TEXTE DE LA PAGE:
....................

Elle fait valoir que, si l'étalement de l'augmentation du loyer en cas de déplafonnement ne s'applique pas si le bail renouvelé a été conclu pour une durée de 9 ans et qu'il s'est prolongé tacitement au-delà de 12 ans, tel que l'a indiqué la Cour de cassation, dans un avis du 9 mars 2018, le preneur qui, même s'il se trouve dans cette situation, démontre l'existence d'une modification notable de l'une des quatre premières composantes de la valeur locative visées à l'article L 145-33 du code de commerce, est en droit de solliciter que ce motif de déplafonnemment prévale sur celui tiré de la durée du bail. Elle souligne que, tel est le cas en ce qui la concerne, dès lors que la cour d'appel de céans a, dans son arrêt du 21 janvier 2021, déterminé la valeur locative du local selon les caractéristiques du local, la destination ds lieux, les obligations respectives des parties et les facteurs locaux de commercialité.
Elle considère que, tant que la Cour de cassation, n'a pas tranché ces questions, la demande de l'intimée se heurte à des contestations sérieuses.
Enfin, elle discute le montant des sommes sollicitées en l'absence de justificatif portant sur les retards de paiement des loyers et en l'état de paiements qui ont été effectués. Elle discute également les intérêts réclamés dès lors qu'ils n'ont plus à être réclamés depuis 2019, date à laquelle elle a régularisé le montant du loyer fixé par l'arrêt de la cour d'appel de céans du 21 janvier 2021.
Aux termes de ses dernières conclusions transmises le 5 juillet 2022, auxquelles il convient de se référer pour un exposé plus ample des prétentions et moyens, la société Foch sollicite de la cour qu'elle :
- confirme l'ordonnance entreprise en toutes ses dispositions ;
- condamne la société Monoprix Exploitation à lui verser la somme de 3 000 euros au titre de l'article 700 du code de procédure civile ;
- la condamne aux dépens.

....................

Entrées d'un jeu de données
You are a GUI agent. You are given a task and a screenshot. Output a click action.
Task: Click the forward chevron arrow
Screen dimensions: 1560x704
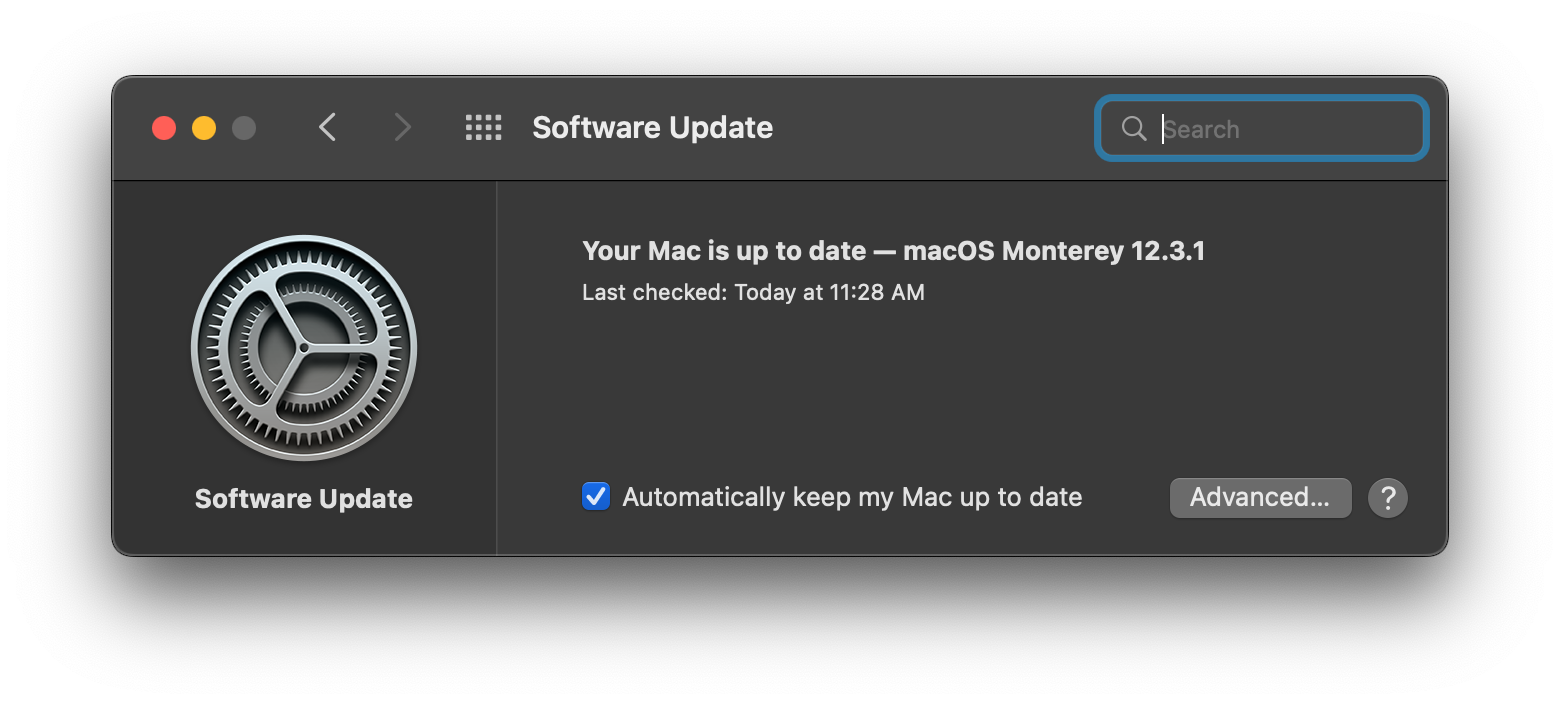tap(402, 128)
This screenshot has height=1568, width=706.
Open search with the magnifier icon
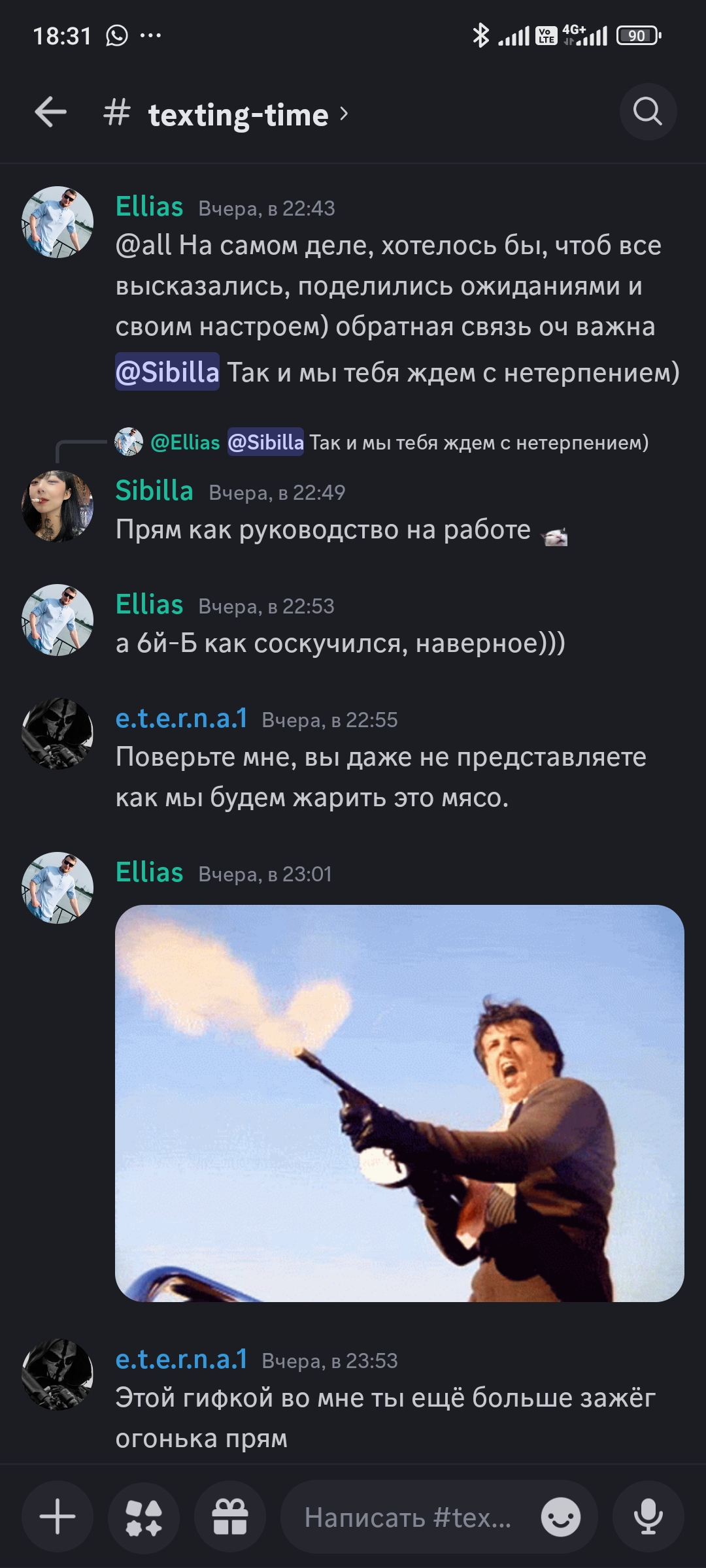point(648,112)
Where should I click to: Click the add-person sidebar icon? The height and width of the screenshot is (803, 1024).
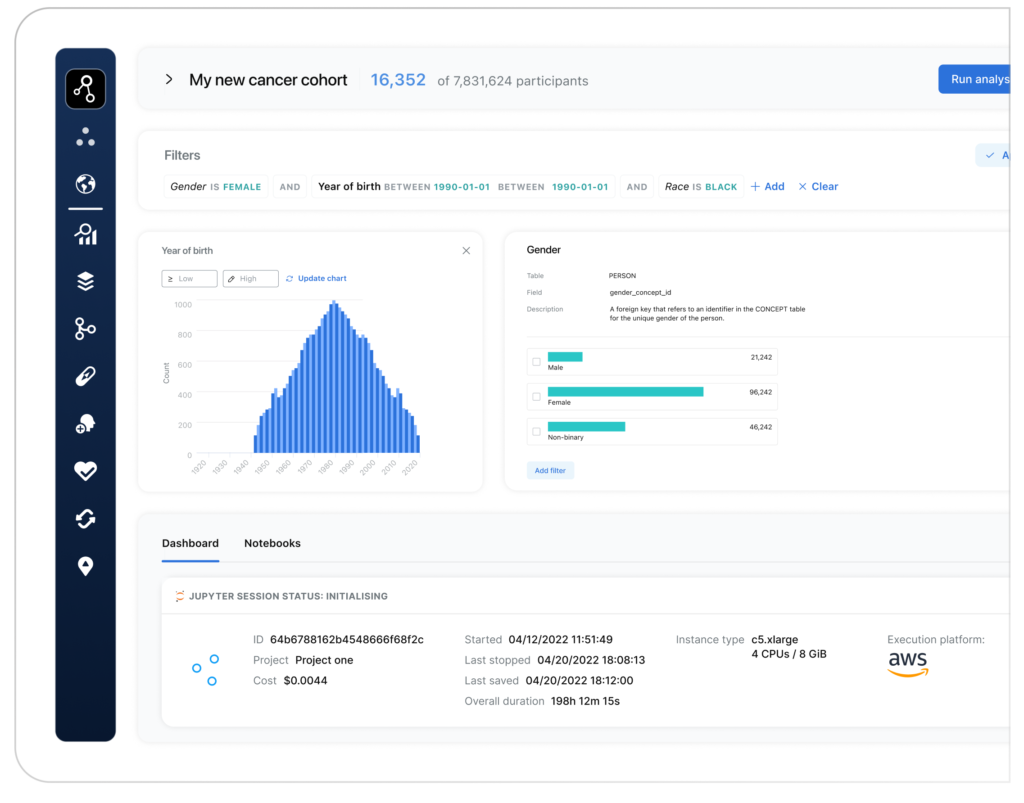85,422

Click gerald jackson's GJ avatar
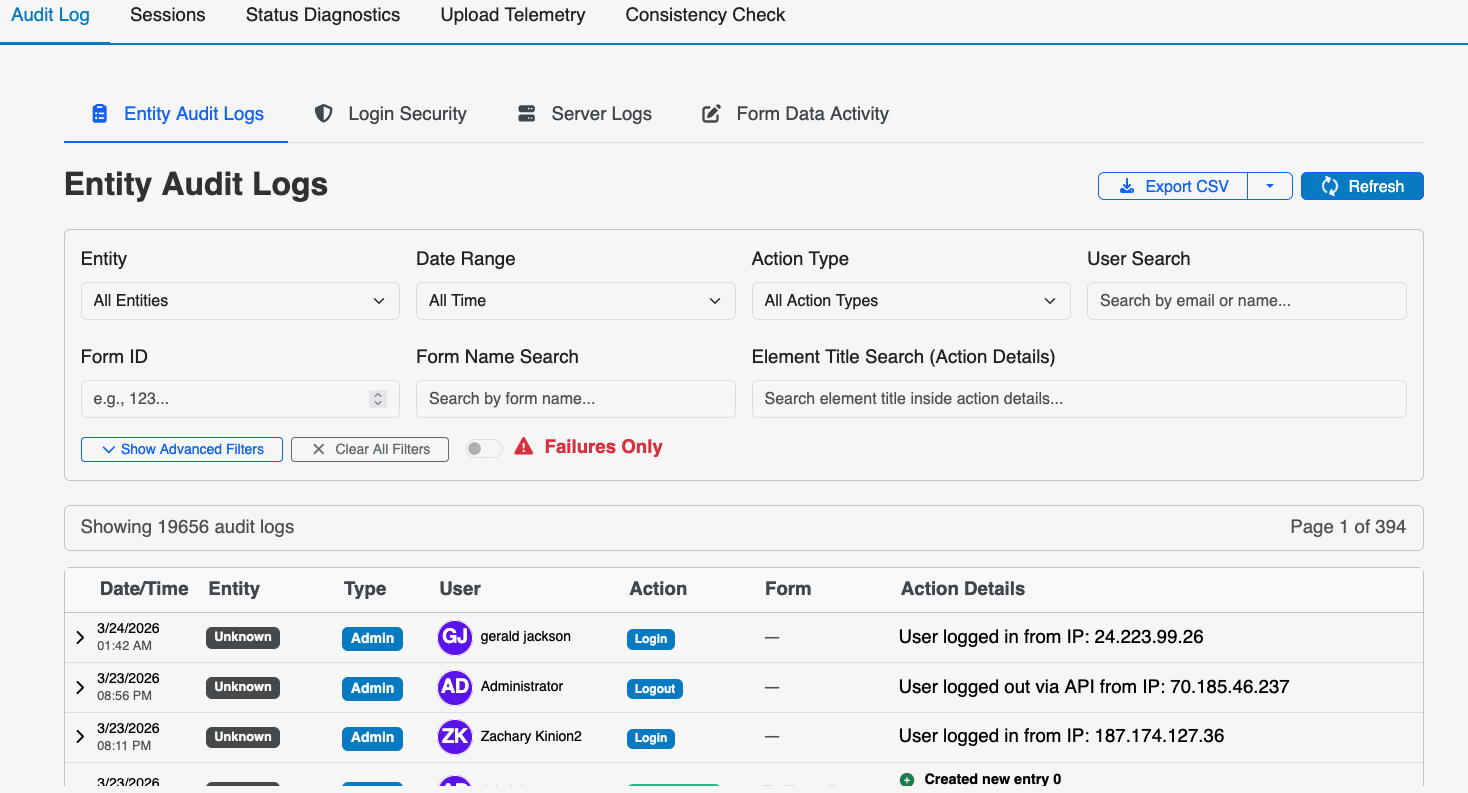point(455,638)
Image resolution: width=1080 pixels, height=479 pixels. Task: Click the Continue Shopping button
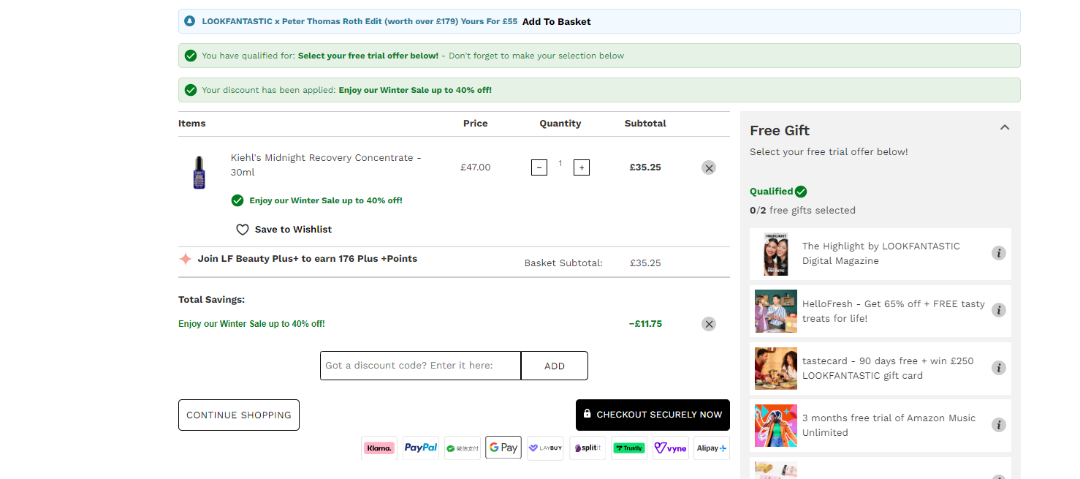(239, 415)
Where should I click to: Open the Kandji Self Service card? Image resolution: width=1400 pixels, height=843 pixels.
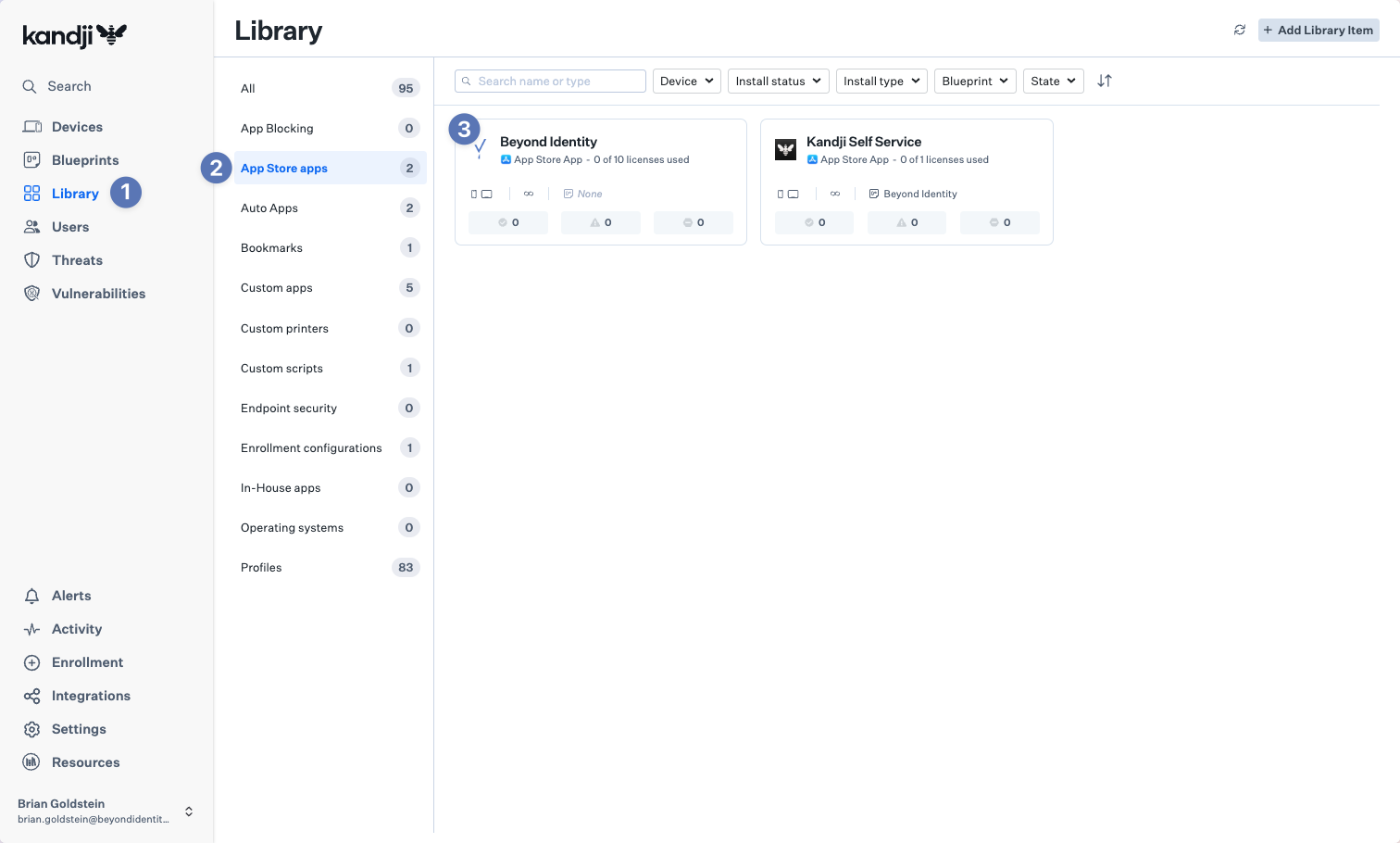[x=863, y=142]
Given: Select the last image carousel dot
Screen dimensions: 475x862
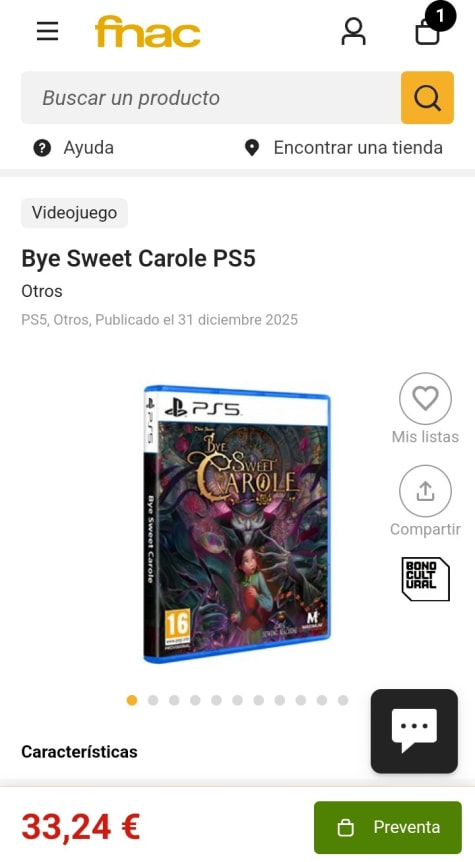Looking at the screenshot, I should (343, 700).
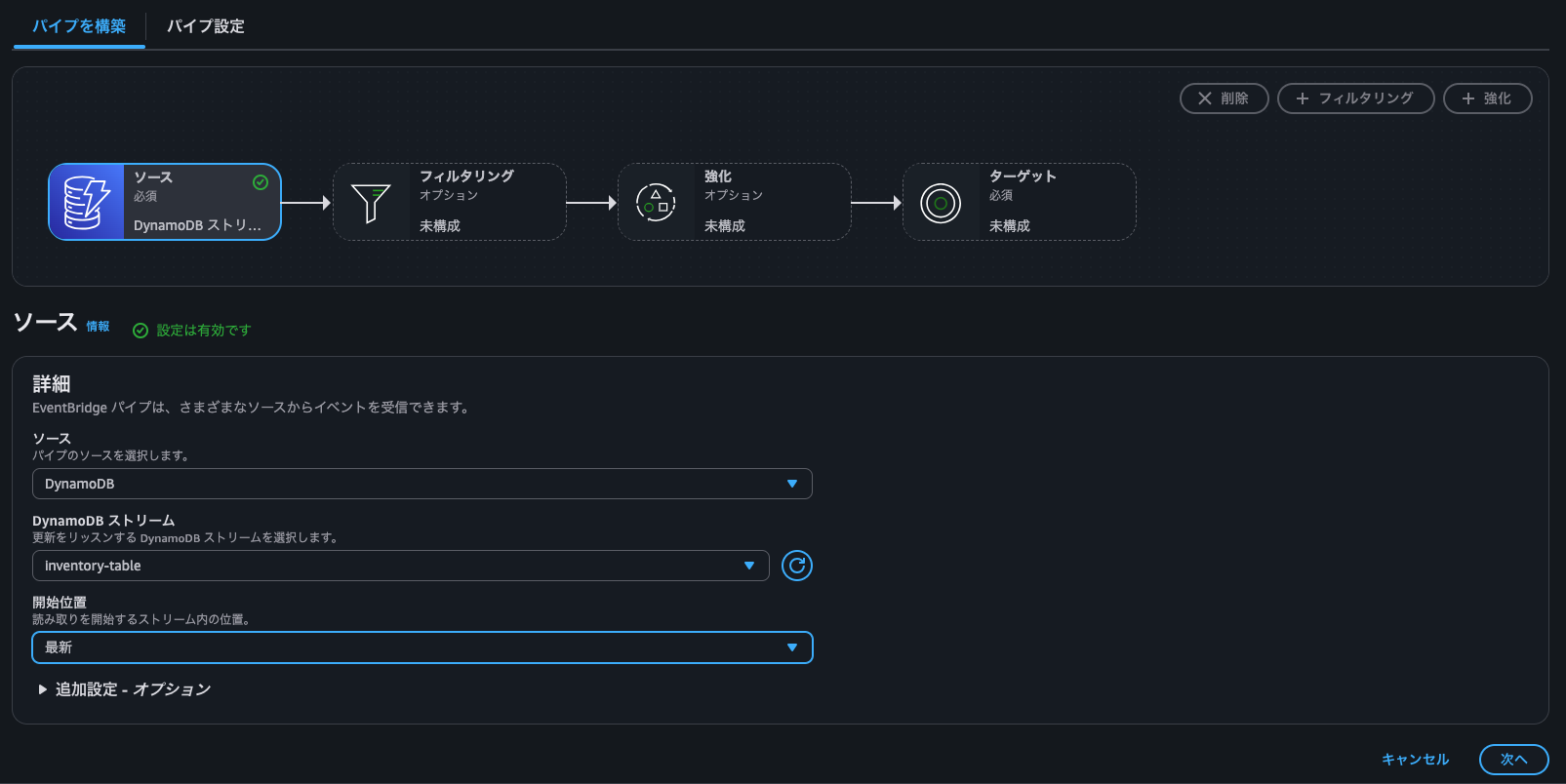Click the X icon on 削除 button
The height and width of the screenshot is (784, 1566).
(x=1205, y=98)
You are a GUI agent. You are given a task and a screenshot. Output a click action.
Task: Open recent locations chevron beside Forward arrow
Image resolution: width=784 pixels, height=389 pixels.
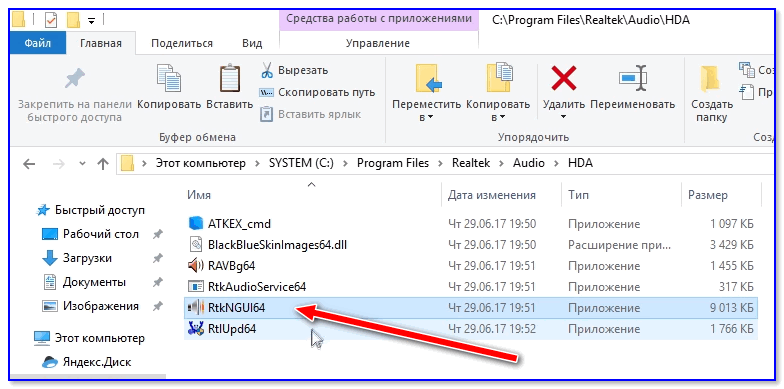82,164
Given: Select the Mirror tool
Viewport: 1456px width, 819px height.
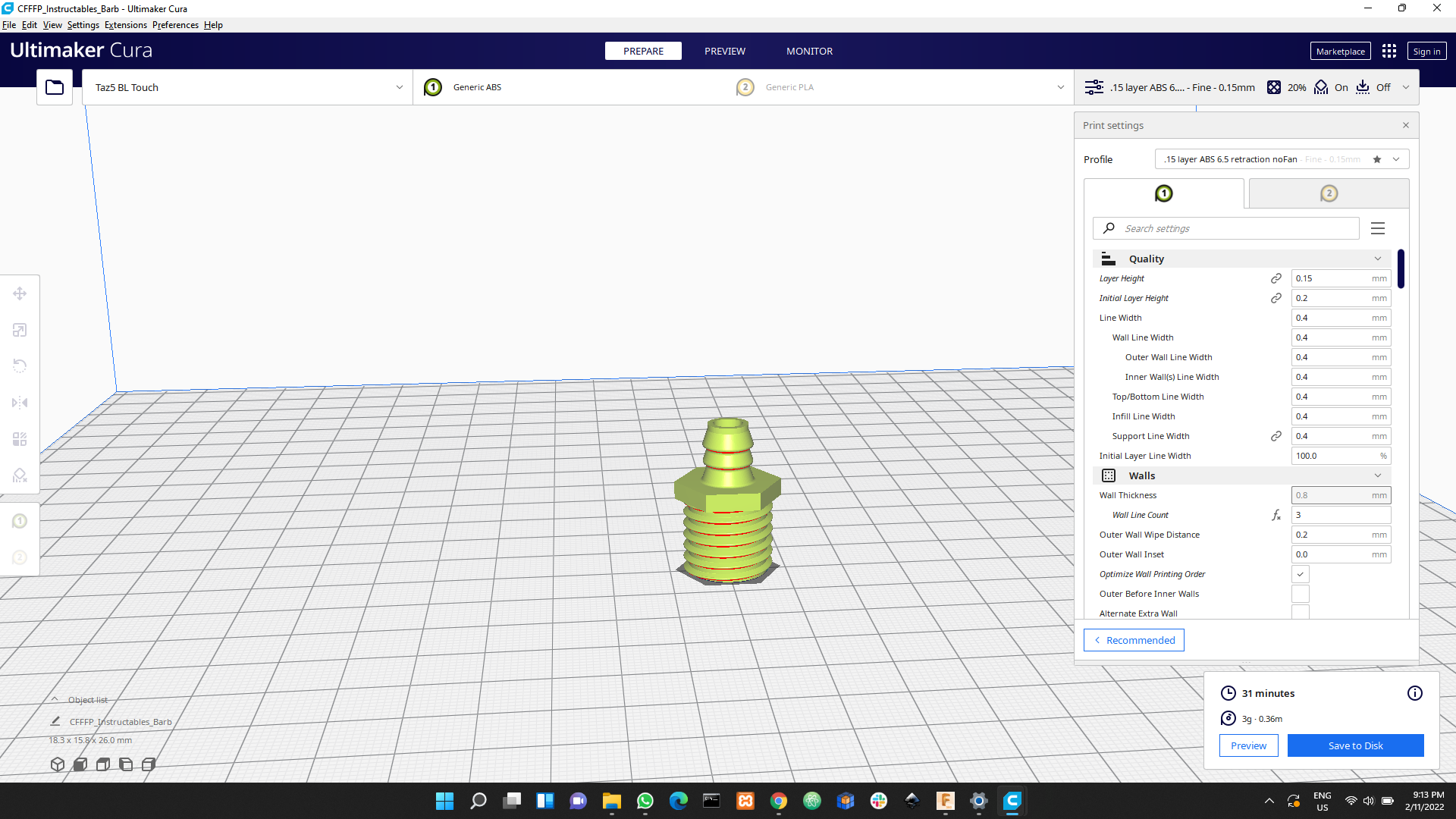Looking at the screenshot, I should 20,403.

....................

CONSIGNES DE L'EXERCICE:
1) Mets sous forme de liste JSON de chaînes, une chaîne par ligne et sans les lignes vides, la partie des entrées qui commence par la ligne contenant « Where should I click to: Open » et finit par celle contenant « (x=1205, y=98) ». Ne reprends pas les images.
2) Écris la suite du texte sur le litige autour du loyer du bail commercial, à partir de la dernière phrase.
Le texte et les entrées n'ont aucun rapport entre eux.

CORRIGÉ DE L'EXERCICE:
1)
[
  "Where should I click to: Open the Kandji Self Service card? Image resolution: width=1400 pixels, height=843 pixels.",
  "[x=863, y=142]",
  "Given: Select the last image carousel dot",
  "Screen dimensions: 475x862",
  "Looking at the screenshot, I should (343, 700).",
  "Click the X icon on 削除 button",
  "The height and width of the screenshot is (784, 1566).",
  "(x=1205, y=98)"
]

2)
Elle expose que l'obligation du preneur de régler la somme sollicitée ne se heurte à aucune contestation sérieuse. Elle soutient que les dispositions de l'article L 145-34 du code de commerce ne s'appliquent pas, tel que cela résulte expréssement de l'alinéa 3, dans le cas où le bail a été prolongé pendant une période supérieure à douze ans par l'effet d'une tacite reconduction. Elle considère dès lors que l'alinéa 4, qui prévoit un lissage de l'augmentation du loyer à hauteur de 10 % par an selon le principe du plafonnement du déplafonnement, n'est pas applicable. Elle fait observer que le déplafonnement du loyer renouvelé est exclusivement la conséquence d'une tacite prolongation ayant abouti à ce que la durée du bail excède 12 ans, de sorte que ce déplafonnement ne résulte ni d'une modification notable des éléments mentionnés aux 1° à 4° de l'article L 145-33 du code de commerce, ni de l'application d'une clause du bail relative à sa durée.
Elle souligne que le preneur, qui a réglé le différentiel issu de la fixation du loyer du bail renouvelé par jugement du tribunal de grande instance de Nice du 5 avril 2017, n'a jamais sollicité l'application du lissage de l'augmentation dans le cadre de la procédure en fixation des loyers.
Elle expose que le montant sollicité, qui correspond au différentiel entre le loyer fixé par la cour de céans et celui qui a été réglé, n'est pas sérieusement contestable. Il en de même des intérêts qui résultent également de l'arrêt de la cour d'appel de céans.
La clôture de l'instruction de l'affaire a été prononcéele 30 mai 2023.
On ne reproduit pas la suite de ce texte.